On Modeling Network Slicing Communication Resources with SARSA
Optimization
- URL: http://arxiv.org/abs/2301.04696v1
- Date: Wed, 11 Jan 2023 20:00:42 GMT
- Title: On Modeling Network Slicing Communication Resources with SARSA
Optimization
- Authors: Eduardo S. Xavier and Nazim Agoulmine and Joberto S. B. Martins
- Abstract summary: We present a conceptual model of network slicing, we then formulate some aspects of the model and the optimization problem to address.

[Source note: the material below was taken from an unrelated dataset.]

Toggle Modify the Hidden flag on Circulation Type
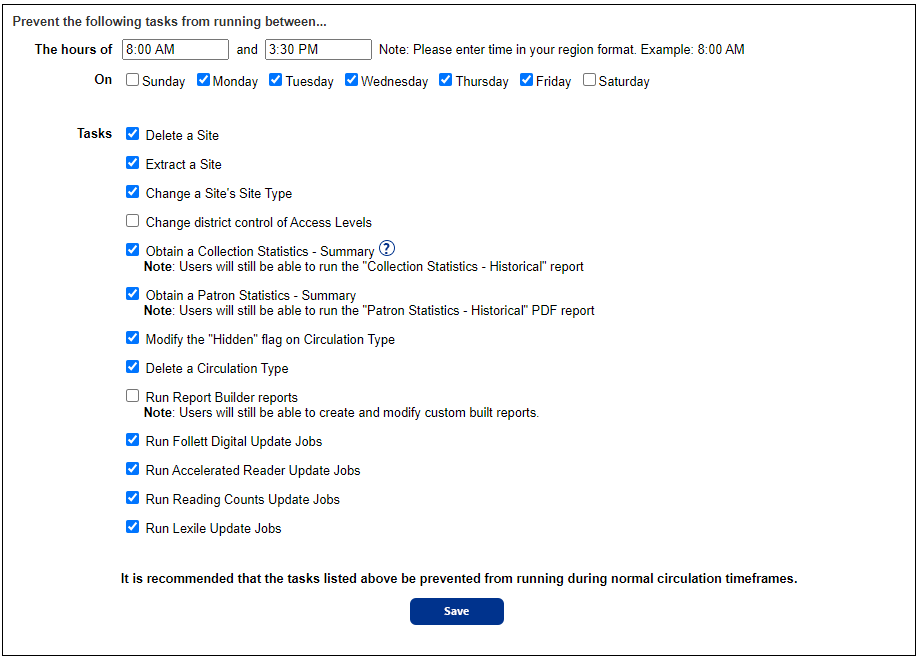920x658 pixels. pyautogui.click(x=132, y=337)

Next, we proposed to use a SARSA agent to solve the problem and implement a proof of concept prototype.
- Score: 0.0
- License: http://creativecommons.org/licenses/by-nc-sa/4.0/
- Abstract: Network slicing is a crucial enabler to support the composition and
deployment of virtual network infrastructures required by the dynamic behavior
of networks like 5G/6G mobile networks, IoT-aware networks, e-health systems,
and industry verticals like the internet of vehicles (IoV) and industry 4.0.

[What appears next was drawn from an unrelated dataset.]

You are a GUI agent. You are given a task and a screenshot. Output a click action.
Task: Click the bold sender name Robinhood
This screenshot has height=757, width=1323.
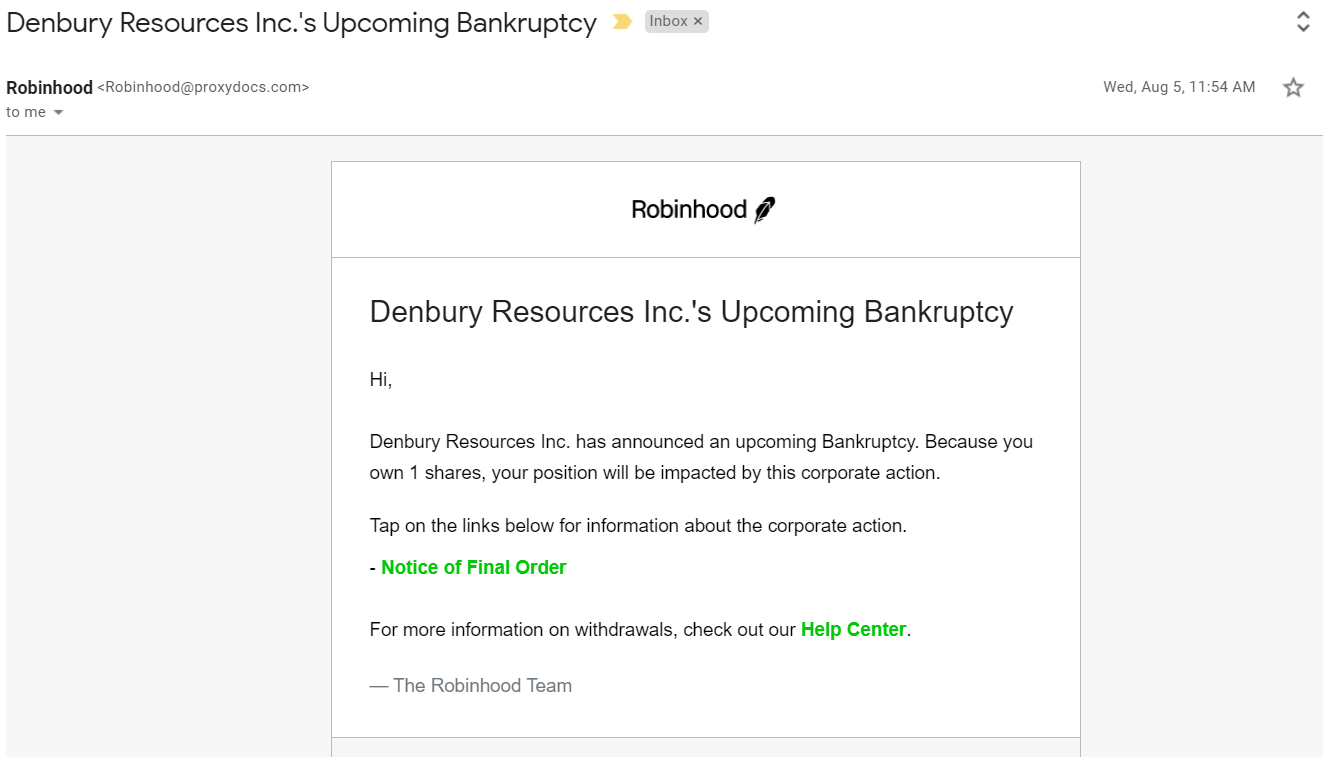49,88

The communication slices and their allocated communication resources are
essential in slicing architectures for resource orchestration and allocation,
virtual network function (VNF) deployment, and slice operation functionalities.
The communication slices provide the communications capabilities required to
support slice operation, SLA guarantees, and QoS/ QoE application requirements.

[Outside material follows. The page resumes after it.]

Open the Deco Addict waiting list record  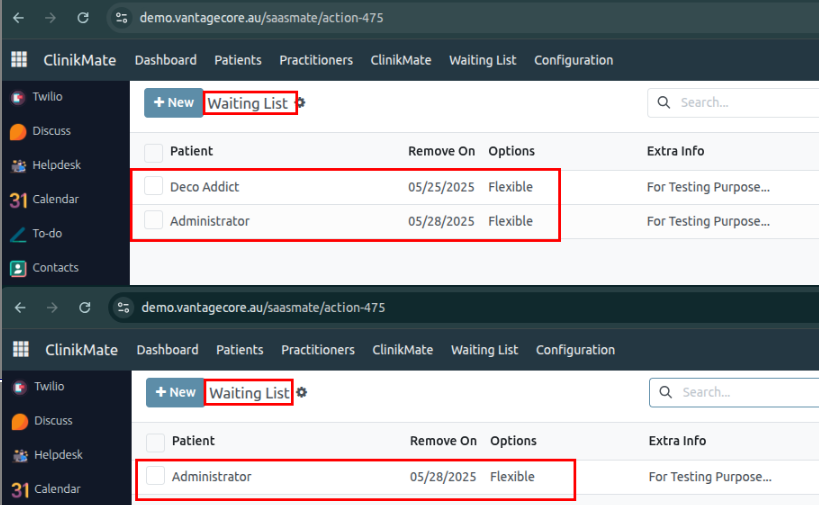coord(205,187)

Therefore, this contribution proposes a networking slicing conceptual model to
formulate the optimization problem related to the sharing of communication
resources among communication slices. First, we present a conceptual model of
network slicing, we then formulate analytically some aspects of the model and
the optimization problem to address. Next, we proposed to use a SARSA agent to
solve the problem and implement a proof of concept prototype. Finally, we
present the obtained results and discuss them.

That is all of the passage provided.